# EXERCISE BRIEF
In full and without alteration, output each record given here.

# GIVEN DATA
++++
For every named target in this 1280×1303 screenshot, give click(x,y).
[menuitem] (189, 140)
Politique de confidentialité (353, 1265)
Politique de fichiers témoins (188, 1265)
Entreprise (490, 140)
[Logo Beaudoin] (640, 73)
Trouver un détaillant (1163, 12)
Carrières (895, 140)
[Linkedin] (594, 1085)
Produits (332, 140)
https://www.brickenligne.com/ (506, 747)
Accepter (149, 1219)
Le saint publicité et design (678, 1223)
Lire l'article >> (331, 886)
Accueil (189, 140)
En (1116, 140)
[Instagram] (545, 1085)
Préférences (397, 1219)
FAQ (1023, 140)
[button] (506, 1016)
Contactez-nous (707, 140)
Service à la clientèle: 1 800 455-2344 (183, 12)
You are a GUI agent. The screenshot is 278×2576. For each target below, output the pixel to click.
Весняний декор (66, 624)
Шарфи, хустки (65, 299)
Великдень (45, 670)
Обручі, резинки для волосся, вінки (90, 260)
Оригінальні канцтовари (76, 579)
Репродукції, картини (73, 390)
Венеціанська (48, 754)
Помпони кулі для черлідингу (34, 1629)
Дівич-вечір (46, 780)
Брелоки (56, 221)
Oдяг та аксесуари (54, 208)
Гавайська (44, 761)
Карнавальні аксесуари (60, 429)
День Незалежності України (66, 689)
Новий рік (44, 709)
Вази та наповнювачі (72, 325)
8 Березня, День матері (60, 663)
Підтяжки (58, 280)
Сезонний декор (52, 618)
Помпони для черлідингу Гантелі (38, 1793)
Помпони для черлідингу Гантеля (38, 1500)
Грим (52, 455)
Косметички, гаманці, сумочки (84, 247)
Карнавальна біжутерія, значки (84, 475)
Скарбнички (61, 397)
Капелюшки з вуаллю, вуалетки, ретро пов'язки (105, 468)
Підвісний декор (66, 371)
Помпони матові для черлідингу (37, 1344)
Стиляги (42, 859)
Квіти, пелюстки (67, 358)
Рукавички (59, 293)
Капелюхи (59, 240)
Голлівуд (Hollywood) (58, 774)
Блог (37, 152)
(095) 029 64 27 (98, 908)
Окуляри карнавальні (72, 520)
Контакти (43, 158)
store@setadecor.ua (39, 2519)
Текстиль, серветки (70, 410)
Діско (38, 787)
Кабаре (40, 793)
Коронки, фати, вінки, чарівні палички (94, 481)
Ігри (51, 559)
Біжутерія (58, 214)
++++
# ANSWER TO THIS EXERCISE
For every named target in this 1280×1303 screenshot, give click(x,y).
[menuitem] (189, 140)
Politique de confidentialité (353, 1265)
Politique de fichiers témoins (188, 1265)
Entreprise (490, 140)
[Logo Beaudoin] (640, 73)
Trouver un détaillant (1163, 12)
Carrières (895, 140)
[Linkedin] (594, 1085)
Produits (332, 140)
https://www.brickenligne.com/ (506, 747)
Accepter (149, 1219)
Le saint publicité et design (678, 1223)
Lire l'article >> (331, 886)
Accueil (189, 140)
En (1116, 140)
[Instagram] (545, 1085)
Préférences (397, 1219)
FAQ (1023, 140)
[button] (506, 1016)
Contactez-nous (707, 140)
Service à la clientèle: 1 800 455-2344 (183, 12)
You are a GUI agent. The screenshot is 278×2576. For each target below, output the pixel to click.
Весняний декор (66, 624)
Шарфи, хустки (65, 299)
Великдень (45, 670)
Обручі, резинки для волосся, вінки (90, 260)
Оригінальні канцтовари (76, 579)
Репродукції, картини (73, 390)
Венеціанська (48, 754)
Помпони кулі для черлідингу (34, 1629)
Дівич-вечір (46, 780)
Брелоки (56, 221)
Oдяг та аксесуари (54, 208)
Гавайська (44, 761)
Карнавальні аксесуари (60, 429)
День Незалежності України (66, 689)
Новий рік (44, 709)
Вази та наповнювачі (72, 325)
8 Березня, День матері (60, 663)
Підтяжки (58, 280)
Сезонний декор (52, 618)
Помпони для черлідингу Гантелі (38, 1793)
Помпони для черлідингу Гантеля (38, 1500)
Грим (52, 455)
Косметички, гаманці, сумочки (84, 247)
Карнавальна біжутерія, значки (84, 475)
Скарбнички (61, 397)
Капелюшки з вуаллю, вуалетки, ретро пов'язки (105, 468)
Підвісний декор (66, 371)
Помпони матові для черлідингу (37, 1344)
Стиляги (42, 859)
Квіти, пелюстки (67, 358)
Рукавички (59, 293)
Капелюхи (59, 240)
Голлівуд (Hollywood) (58, 774)
Блог (37, 152)
(095) 029 64 27 (98, 908)
Окуляри карнавальні (72, 520)
Контакти (43, 158)
store@setadecor.ua (39, 2519)
Текстиль, серветки (70, 410)
Діско (38, 787)
Кабаре (40, 793)
Коронки, фати, вінки, чарівні палички (94, 481)
Ігри (51, 559)
Біжутерія (58, 214)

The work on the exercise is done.